La cultura dominante dell’odierno Occidente si manifesta come un’unità inscindibile e complementare di relativismo ed universalismo astratto.
Scetticismo e disincanto di fronte alla realtà e alla verità, da un lato; affermazione della libertà assoluta e del progresso come valori formali e procedurali e “colonialismo” culturale delle categorie liberali occidentali, dall’altro, si fondono nel comporre la natura del cosiddetto occidentalismo contemporaneo.

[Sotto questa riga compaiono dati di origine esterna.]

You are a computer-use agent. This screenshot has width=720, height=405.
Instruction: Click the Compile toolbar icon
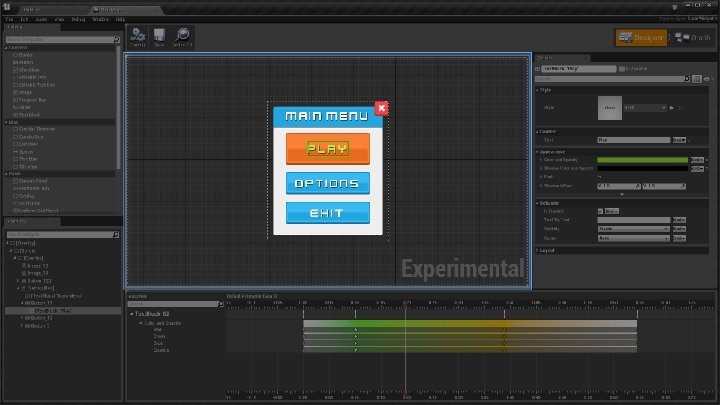tap(138, 36)
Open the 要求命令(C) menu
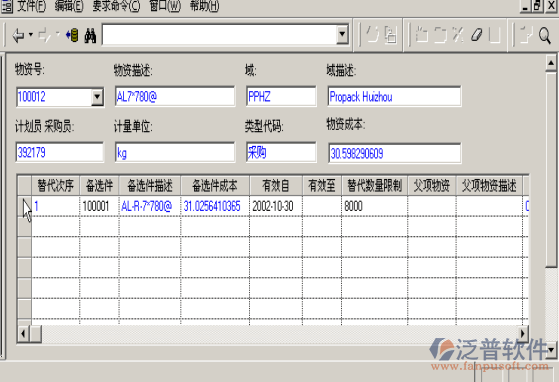This screenshot has width=559, height=382. click(x=116, y=6)
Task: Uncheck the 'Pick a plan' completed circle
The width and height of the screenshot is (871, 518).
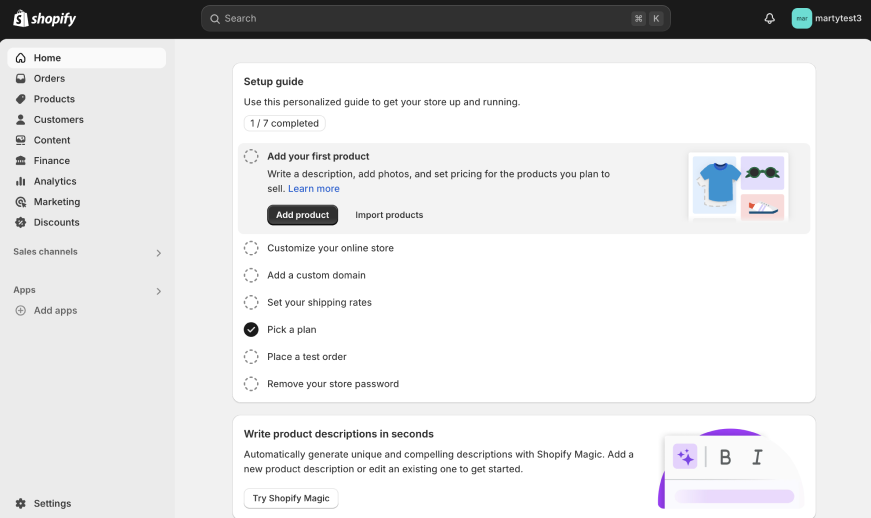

Fuori da questo paradigma angusto, l’uomo ha, per sua natura, bisogno di un universalismo sostanziale che partendo dall’esistenza di una Verità ontologica sulla propria condizione, metta in comunicazione il particolare e l’universale senza salti nel vuoto o astrazioni e respingendo completamente, allo stesso tempo, ogni tentazione relativistica.
Un simile universalismo, che, oltre ogni forma, scavi nella sostanza dei bisogni e dei comportamenti umani, affonda le proprie radici nell’affermazione dell’esistenza di una natura umana conoscibile oltre il dato meramente biologico. Da questo presupposto muove la ricerca di un criterio di Bene universalizzabile preminente sui valori procedurali e pseudo-universali di libertà assoluta e di progresso tecnico-scientifico che rivestono come una patina consolatoria il nichilismo delle relazioni sociali dell’Occidente capitalistico.
Se il Bene è conoscibile come verità generale sulla condizione e i bisogni dell’Uomo, da esso può sorgere la possibilità di un universalismo sostanziale che, fuori da ogni proceduralismo e nel totale rispetto del ruolo delle comunità intermedie, leghi i destini dell’umanità. Una via impervia e densa di rischi che deve però essere percorsa.